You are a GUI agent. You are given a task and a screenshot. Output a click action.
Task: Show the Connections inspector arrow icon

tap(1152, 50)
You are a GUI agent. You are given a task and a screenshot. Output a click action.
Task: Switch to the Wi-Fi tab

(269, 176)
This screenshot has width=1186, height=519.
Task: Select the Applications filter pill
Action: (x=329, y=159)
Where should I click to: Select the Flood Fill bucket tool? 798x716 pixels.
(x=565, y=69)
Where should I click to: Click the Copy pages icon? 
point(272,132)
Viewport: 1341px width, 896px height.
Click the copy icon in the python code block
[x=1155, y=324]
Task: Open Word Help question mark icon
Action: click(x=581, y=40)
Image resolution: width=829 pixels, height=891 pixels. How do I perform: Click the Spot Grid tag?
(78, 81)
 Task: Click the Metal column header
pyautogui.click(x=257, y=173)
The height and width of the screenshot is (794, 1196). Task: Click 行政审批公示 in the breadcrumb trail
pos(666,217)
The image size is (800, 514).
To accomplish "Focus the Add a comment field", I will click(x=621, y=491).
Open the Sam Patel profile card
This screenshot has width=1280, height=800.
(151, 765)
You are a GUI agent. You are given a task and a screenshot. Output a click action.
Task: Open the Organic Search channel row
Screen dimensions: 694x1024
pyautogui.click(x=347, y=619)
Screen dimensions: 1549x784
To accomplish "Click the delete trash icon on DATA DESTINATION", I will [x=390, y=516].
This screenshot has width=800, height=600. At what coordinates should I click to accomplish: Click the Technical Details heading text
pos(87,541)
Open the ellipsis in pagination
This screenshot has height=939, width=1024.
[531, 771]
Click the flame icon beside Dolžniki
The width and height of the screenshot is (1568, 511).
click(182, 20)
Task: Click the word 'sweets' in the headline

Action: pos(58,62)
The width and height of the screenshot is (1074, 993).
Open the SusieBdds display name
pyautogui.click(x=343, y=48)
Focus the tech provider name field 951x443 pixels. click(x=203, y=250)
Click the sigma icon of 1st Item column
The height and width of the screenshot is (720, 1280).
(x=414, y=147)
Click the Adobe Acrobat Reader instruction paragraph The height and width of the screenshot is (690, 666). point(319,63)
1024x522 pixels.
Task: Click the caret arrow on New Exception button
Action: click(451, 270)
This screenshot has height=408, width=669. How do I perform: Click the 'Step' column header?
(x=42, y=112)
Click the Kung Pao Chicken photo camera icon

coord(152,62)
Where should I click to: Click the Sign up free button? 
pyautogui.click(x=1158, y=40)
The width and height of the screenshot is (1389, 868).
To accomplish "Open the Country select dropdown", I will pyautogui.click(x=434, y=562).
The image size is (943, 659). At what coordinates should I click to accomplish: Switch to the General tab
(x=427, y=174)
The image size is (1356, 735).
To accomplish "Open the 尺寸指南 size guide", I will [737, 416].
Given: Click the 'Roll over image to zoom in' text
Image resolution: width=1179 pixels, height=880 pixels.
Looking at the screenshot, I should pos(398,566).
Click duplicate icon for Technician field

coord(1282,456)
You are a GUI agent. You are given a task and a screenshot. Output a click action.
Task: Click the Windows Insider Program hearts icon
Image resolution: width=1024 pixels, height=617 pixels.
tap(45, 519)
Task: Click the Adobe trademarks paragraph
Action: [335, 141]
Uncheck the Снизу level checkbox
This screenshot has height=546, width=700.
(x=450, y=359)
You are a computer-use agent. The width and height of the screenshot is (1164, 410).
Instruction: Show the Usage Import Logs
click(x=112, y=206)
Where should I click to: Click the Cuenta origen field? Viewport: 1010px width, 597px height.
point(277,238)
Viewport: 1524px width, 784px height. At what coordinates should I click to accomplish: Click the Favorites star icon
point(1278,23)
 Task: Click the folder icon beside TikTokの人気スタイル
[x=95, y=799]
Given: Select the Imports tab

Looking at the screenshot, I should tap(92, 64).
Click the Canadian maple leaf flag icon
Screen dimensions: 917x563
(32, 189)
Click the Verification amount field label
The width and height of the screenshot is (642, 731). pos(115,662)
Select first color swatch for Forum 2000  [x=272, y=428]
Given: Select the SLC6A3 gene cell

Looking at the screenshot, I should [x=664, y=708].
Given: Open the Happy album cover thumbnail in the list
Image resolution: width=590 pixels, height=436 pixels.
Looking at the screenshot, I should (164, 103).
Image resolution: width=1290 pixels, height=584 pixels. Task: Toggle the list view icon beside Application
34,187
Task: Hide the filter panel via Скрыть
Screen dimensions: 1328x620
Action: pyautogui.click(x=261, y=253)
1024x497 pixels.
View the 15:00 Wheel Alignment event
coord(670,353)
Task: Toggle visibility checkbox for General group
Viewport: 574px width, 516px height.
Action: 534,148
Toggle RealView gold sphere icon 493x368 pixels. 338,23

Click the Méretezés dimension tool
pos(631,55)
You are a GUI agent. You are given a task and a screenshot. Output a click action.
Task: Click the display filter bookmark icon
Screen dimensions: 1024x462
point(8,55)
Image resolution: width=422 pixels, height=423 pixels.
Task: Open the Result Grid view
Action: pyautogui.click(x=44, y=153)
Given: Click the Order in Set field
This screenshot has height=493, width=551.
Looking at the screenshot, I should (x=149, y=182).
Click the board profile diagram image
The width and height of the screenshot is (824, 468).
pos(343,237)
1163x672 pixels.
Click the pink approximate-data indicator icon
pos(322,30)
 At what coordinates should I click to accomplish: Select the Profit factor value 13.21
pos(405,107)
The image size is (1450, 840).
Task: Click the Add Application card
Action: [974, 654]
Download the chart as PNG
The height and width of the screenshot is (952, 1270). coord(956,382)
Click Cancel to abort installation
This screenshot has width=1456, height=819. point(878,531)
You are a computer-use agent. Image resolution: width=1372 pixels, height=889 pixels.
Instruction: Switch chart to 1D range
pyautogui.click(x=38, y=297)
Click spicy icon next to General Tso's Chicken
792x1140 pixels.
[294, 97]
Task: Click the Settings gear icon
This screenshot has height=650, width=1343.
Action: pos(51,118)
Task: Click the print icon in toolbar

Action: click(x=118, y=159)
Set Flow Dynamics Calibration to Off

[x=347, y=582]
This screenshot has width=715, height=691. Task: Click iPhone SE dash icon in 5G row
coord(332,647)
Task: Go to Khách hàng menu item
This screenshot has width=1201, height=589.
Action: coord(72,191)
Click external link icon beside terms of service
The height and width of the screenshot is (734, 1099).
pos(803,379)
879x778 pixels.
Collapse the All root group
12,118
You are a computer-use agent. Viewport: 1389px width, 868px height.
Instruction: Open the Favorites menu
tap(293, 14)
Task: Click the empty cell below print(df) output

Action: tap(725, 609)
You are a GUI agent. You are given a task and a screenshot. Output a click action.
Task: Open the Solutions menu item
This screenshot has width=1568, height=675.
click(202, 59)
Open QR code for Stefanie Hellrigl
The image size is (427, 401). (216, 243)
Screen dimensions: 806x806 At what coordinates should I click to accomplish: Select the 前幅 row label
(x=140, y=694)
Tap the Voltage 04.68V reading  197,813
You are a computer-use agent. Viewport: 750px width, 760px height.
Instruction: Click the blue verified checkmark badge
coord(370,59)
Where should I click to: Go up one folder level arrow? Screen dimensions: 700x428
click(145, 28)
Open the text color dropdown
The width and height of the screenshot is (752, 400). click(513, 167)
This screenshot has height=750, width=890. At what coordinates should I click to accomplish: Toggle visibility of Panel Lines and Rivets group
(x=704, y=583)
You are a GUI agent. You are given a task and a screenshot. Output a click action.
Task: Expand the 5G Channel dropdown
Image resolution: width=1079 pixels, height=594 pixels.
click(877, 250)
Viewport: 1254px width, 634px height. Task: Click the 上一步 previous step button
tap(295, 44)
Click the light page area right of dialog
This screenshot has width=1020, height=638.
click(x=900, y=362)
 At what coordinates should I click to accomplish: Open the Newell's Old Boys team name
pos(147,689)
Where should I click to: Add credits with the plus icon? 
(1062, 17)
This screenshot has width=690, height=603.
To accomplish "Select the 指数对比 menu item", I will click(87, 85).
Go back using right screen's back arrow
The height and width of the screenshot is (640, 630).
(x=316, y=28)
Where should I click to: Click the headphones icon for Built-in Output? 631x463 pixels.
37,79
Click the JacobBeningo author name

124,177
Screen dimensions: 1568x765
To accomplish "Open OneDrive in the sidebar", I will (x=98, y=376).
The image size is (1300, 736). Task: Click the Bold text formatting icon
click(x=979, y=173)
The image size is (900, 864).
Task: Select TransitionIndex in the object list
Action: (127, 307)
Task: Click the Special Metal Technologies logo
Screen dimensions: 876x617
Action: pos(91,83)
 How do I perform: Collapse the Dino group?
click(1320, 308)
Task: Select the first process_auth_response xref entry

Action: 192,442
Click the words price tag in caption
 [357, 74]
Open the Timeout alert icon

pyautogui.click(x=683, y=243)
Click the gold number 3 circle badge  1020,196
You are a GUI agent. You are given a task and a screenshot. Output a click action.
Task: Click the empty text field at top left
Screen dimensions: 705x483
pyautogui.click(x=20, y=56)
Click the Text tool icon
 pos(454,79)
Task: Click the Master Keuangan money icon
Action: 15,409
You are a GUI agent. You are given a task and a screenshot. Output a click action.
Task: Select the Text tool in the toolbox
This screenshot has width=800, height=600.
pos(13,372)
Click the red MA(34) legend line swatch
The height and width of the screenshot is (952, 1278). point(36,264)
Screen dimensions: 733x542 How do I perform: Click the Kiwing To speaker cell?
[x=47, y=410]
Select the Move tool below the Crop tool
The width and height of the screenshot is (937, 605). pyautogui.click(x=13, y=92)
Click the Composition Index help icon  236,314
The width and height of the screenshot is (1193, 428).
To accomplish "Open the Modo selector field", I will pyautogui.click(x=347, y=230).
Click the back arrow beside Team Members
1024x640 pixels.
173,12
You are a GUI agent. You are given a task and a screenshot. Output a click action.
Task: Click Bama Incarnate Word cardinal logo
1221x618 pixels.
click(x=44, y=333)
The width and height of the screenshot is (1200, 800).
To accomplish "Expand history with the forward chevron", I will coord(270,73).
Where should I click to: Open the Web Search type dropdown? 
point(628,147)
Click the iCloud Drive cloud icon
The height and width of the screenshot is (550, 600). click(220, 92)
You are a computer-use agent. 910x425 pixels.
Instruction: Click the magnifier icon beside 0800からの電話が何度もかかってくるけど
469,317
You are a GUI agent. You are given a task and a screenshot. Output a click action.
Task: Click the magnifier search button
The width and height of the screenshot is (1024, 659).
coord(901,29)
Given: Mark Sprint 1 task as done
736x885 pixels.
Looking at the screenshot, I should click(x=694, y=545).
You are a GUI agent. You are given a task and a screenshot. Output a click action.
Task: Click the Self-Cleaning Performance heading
○ ○ ○
Go through the material above, and wherever a line holds the word "computer", copy it.

You are a computer-use agent. The width and height of the screenshot is (1164, 410).
You are a computer-use agent. Image resolution: width=1372 pixels, height=889 pixels.
You are a computer-use agent. Viewport: 1389px width, 868px height.
You are a computer-use agent. Viewport: 750px width, 760px height.
You are a computer-use agent. 910x425 pixels.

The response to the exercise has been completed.